*Source passage*.
Stranger than Science Fiction


Novelist John Steinbeck's best friend was Ed Ricketts, a marine biologist and pioneering ecologist who published Between Pacific Tides. Ricketts' masterwork is a classic not only of marine biology but also of literature. The science in the book is mind-blowing; the writing is muscular. Ricketts provided the model for "Doc," the beer-guzzling philosopher-scientist of Steinbeck's classic Cannery Row. Ricketts also inspired other literary luminaries such as Henry Miller and Joseph Campbell. His lab in Monterey, Pacific Biological Laboratories, served as a meeting place for fertile minds that mixed science, art and philosophy in a stimulating brew.

The intersection of marine biology and human imagination is rich territory for writers. When I was a kid I devoured science fiction. Now I have little need for this speculative genre to stretch my mind. Landscapes along Oregon's Coast seem like scenes from other worlds. And there is nothing stranger in science fiction than the real creatures that inhabit the intertidal zone.

Today at the ocean's edge I witnessed a war taking place between two colonies of anemones battling for territorial supremacy on a boulder. The human mind could not conjure forms of life more bizarre than the organisms that evolved where land and sea collide. When the tide recedes, we glimpse psychedelic color and hallucinogenic form--a fever dream of unsettling savagery and startling beauty.

*Source material*.
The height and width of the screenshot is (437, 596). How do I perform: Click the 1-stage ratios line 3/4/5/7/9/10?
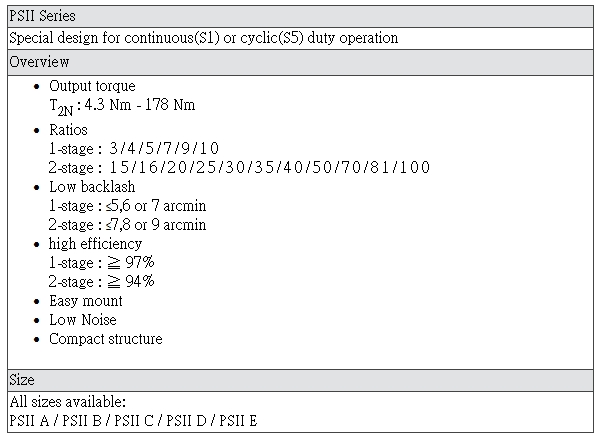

*Exercises to complete*.
1. Answer these about the Stranger than Science Fiction essay, each on its own line:
(a) Who was John Steinbeck's best friend?
(b) What was the name of Ricketts' lab, and in what town was it?
(c) What were the two colonies of anemones battling for, and where?
2. Please output the Stranger than Science Fiction essay between "The intersection of" and "and startling beauty.", inclusive.
3. Pick up the Stranger than Science Fiction essay after its last sentence and keep writing it.

*Answers in order*.
1.
(a) Ed Ricketts
(b) Pacific Biological Laboratories, in Monterey
(c) Territorial supremacy, on a boulder

2.
The intersection of marine biology and human imagination is rich territory for writers. When I was a kid I devoured science fiction. Now I have little need for this speculative genre to stretch my mind. Landscapes along Oregon's Coast seem like scenes from other worlds. And there is nothing stranger in science fiction than the real creatures that inhabit the intertidal zone.

Today at the ocean's edge I witnessed a war taking place between two colonies of anemones battling for territorial supremacy on a boulder. The human mind could not conjure forms of life more bizarre than the organisms that evolved where land and sea collide. When the tide recedes, we glimpse psychedelic color and hallucinogenic form--a fever dream of unsettling savagery and startling beauty.

3.
Flustrellidra corniculata, the branched-spine bryozoan, can easily be mistaken for kelp. But this mind-bending life-form is a colony of minute animals that extend tiny tentacles to feed. Under magnification, a bryozoan, or "moss animal," is as compelling as any creature conjured in the science fiction canon. Human inventiveness can seem feeble when compared to the creative force of evolution through natural selection.

How can an animal like a branched-spine bryozoan exist in the world? And why aren't people running through the streets screaming at the sheer strangeness of it all?

Ed Ricketts studied life in all its fascinating forms, from snails to cannery workers. As a pioneering scientist, he elucidated ecological principles before ecology was taught in college courses. But he was also an explorer of the strange borderland where science and creativity overlap at the ocean's edge. He understood that gazing into tidepools can blow minds wide open, allowing the howling weirdness of the universe to fill them.